Wagenmann, Abraham
(b Öhringen, c1570; d Nuremberg, 19 March 1632). German printer. He was a printer at Öhringen, but became a citizen of Nuremberg on his marriage to Ursula Adelhart in 1593. He printed or published over 150 items, of which almost a third are music. His publications include works by German and Italian composers, notably Vecchi; he was a particularly staunch promoter of the music of Austrian exiles. His work is discussed in T. Wohnhaas: ‘Nurnberger Gesangbuchdrucker und -verleger im 17. Jahrhundert’, Festschrift Bruno Stäblein, ed. M. Ruhnke (Kassel, 1967), 301–15.
THEODOR WOHNHAAS
Wagenseil, Georg Christoph
(b Vienna, 29 Jan 1715; d Vienna, 1 March 1777). Austrian composer, keyboard player and teacher. He can be considered one of the pivotal figures in the development of the Classical style in Vienna with a compositional career that spanned a period from Fux, his teacher, to Haydn and W.A. Mozart, for whom he served as a precursor.
1. Life.
2. Works.
WORKS
BIBLIOGRAPHY
JOHN KUCABA/BERTIL H. VAN BOER
Wagenseil, Georg Christoph
1. Life.
Wagenseil’s father and maternal grandfather were functionaries at the Viennese imperial court.
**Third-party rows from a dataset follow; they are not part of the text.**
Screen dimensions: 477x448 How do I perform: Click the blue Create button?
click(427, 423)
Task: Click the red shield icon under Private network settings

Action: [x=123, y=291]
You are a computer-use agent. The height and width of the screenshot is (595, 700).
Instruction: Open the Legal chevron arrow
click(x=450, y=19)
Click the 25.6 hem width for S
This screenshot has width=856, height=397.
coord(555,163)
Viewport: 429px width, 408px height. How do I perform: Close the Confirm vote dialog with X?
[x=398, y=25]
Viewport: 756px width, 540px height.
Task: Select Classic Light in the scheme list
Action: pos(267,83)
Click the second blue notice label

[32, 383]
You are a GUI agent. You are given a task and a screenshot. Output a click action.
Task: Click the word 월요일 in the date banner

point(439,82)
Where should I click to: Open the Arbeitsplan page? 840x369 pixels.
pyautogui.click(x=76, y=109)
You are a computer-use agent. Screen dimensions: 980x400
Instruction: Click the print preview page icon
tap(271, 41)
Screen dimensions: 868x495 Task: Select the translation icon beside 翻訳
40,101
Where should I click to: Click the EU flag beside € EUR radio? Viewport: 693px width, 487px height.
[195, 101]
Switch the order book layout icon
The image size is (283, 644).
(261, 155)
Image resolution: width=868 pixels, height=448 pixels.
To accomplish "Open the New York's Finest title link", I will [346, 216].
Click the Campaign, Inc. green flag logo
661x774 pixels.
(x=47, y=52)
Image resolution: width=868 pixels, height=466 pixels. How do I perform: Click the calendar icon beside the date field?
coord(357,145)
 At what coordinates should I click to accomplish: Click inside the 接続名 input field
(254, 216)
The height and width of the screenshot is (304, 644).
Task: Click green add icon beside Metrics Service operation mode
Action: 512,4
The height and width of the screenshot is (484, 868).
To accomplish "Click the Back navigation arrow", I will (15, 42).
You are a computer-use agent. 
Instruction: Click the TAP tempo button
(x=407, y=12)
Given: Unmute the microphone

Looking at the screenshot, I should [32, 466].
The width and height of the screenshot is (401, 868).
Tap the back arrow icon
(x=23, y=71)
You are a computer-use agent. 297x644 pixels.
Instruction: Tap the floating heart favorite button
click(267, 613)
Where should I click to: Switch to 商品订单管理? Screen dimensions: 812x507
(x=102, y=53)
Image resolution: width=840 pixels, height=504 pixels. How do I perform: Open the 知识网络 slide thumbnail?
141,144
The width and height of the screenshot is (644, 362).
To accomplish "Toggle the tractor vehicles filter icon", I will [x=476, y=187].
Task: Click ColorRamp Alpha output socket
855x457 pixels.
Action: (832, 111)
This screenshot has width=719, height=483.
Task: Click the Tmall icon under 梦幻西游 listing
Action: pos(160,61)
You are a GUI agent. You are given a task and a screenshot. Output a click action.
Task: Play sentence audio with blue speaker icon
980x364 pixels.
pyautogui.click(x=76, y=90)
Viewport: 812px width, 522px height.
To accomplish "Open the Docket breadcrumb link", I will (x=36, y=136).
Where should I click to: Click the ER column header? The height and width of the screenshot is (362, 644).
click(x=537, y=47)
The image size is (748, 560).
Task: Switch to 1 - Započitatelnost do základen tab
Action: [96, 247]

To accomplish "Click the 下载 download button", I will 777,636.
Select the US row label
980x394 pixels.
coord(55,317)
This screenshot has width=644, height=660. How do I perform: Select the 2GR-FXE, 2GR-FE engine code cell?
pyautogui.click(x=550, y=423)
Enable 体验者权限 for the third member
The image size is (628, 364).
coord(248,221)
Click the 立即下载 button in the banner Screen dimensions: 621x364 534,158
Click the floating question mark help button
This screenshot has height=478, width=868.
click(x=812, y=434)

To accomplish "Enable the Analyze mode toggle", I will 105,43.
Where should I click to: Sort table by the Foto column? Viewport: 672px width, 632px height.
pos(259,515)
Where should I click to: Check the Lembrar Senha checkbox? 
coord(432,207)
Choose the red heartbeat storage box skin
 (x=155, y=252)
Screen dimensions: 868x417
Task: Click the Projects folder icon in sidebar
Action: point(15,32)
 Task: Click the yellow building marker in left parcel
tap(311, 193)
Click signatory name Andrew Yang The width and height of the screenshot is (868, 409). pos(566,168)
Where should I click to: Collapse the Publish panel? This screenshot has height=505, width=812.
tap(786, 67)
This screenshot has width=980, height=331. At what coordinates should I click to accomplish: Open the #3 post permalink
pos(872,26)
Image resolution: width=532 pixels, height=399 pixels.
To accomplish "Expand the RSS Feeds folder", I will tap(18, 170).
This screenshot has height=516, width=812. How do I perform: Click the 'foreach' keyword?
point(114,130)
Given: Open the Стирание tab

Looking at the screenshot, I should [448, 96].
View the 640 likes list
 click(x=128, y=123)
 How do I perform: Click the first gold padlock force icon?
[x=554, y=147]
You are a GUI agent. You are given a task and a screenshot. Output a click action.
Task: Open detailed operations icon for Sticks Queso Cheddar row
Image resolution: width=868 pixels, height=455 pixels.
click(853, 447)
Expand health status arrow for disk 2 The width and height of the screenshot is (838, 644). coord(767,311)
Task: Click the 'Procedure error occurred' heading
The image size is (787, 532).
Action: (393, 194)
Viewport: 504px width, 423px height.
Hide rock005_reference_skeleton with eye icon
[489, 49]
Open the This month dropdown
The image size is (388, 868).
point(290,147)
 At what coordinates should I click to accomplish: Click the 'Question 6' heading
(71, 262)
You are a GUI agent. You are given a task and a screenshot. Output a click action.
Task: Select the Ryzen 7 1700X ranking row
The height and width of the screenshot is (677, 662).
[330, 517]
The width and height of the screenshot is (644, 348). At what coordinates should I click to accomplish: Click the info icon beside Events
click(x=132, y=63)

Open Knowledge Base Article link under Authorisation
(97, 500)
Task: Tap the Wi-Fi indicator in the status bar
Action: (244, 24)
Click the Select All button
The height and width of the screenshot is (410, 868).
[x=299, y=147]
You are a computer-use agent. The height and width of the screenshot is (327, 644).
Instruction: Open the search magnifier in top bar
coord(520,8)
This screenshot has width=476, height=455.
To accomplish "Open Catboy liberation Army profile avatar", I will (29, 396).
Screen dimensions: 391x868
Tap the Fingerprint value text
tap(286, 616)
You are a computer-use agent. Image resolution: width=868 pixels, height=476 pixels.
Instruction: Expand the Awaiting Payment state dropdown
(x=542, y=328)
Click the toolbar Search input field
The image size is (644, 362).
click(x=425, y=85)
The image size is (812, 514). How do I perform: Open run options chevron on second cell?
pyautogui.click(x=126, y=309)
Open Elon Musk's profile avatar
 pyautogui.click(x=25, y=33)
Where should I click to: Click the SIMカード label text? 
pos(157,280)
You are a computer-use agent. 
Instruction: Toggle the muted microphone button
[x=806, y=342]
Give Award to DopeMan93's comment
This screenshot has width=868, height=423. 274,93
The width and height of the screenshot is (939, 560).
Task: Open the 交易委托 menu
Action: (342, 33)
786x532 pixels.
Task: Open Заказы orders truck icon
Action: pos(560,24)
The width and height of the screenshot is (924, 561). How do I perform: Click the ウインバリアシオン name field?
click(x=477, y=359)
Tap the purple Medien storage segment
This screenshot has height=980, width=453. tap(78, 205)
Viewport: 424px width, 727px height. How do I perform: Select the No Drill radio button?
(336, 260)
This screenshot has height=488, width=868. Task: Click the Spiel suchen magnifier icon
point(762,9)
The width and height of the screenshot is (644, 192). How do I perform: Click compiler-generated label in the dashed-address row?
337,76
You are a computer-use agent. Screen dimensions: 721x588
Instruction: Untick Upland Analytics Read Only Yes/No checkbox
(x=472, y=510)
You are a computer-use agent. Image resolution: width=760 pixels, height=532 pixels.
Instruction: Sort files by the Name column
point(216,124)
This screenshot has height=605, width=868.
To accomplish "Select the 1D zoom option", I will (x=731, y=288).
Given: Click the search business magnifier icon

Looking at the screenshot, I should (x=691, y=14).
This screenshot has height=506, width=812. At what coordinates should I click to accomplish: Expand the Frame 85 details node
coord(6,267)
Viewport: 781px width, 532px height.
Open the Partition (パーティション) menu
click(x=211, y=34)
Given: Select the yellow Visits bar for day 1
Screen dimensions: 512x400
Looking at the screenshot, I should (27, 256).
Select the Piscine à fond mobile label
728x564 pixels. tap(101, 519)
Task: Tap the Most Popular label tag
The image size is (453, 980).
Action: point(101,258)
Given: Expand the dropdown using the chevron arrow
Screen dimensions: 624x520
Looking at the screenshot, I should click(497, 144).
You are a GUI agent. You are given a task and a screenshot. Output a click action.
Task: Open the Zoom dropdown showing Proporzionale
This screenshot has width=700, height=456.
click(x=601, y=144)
In his teens he began to compose keyboard pieces and to receive keyboard instruction with the organist of the Michaelerkirche in Vienna, Adam Weger. His accomplishments brought him to the attention of the court Kapellmeister, Johann Joseph Fux, who recommended him for a court scholarship in 1735; for the next three years he received intensive instruction in keyboard playing, counterpoint and composition from his sponsor and from Matteo Palotta. As a result of an enthusiastic endorsement from Fux, Wagenseil was appointed composer to the court on 6 February 1739, a post he held until his death. He also served as organist from 1741 to 1750 in the private chapel of Empress Elisabeth Christine (widow of Charles VI), and in 1749 became Hofklaviermeister to the imperial archduchesses. To the latter he dedicated four sets of divertimentos, which were engraved and issued as opp.1–4 by Bernardi of Vienna (1753–63).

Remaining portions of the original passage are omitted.